▶ Task prompt
Your answer should be the lines of the data below that contain "password".

▶ Material for this exercise

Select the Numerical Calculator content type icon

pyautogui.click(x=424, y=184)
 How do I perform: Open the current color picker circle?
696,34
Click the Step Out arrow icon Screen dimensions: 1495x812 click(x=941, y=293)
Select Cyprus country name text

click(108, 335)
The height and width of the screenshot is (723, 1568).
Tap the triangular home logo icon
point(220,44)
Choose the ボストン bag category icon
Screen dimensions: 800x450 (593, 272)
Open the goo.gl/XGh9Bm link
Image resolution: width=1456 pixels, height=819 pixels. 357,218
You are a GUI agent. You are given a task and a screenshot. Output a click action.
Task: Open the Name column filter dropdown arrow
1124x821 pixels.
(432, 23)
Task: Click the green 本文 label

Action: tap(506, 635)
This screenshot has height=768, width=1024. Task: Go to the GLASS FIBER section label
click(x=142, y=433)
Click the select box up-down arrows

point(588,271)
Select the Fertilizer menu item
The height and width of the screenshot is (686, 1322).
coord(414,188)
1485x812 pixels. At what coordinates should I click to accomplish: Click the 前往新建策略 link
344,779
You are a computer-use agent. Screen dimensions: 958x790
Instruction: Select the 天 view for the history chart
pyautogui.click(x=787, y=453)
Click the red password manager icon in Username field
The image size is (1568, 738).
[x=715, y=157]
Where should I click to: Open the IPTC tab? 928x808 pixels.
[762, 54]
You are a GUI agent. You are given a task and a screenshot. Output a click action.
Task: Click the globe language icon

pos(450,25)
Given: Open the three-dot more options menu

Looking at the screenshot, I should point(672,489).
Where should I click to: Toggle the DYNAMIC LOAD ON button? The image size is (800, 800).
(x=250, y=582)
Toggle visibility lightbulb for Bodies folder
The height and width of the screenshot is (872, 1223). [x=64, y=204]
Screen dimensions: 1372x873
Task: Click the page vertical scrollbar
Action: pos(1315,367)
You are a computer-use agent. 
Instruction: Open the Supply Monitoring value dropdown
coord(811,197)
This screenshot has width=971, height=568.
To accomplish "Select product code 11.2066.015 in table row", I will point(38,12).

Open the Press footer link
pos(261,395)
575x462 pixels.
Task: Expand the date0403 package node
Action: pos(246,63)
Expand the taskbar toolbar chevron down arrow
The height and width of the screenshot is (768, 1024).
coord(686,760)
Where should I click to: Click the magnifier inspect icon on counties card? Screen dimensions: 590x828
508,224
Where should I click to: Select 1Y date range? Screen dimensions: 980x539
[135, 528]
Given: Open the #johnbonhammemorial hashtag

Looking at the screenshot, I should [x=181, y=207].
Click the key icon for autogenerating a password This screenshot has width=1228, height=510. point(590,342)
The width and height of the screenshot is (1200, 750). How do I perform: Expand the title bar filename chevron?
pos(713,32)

▶ Your response
Click the red password manager icon in Username field
Click the key icon for autogenerating a password This screenshot has width=1228, height=510. point(590,342)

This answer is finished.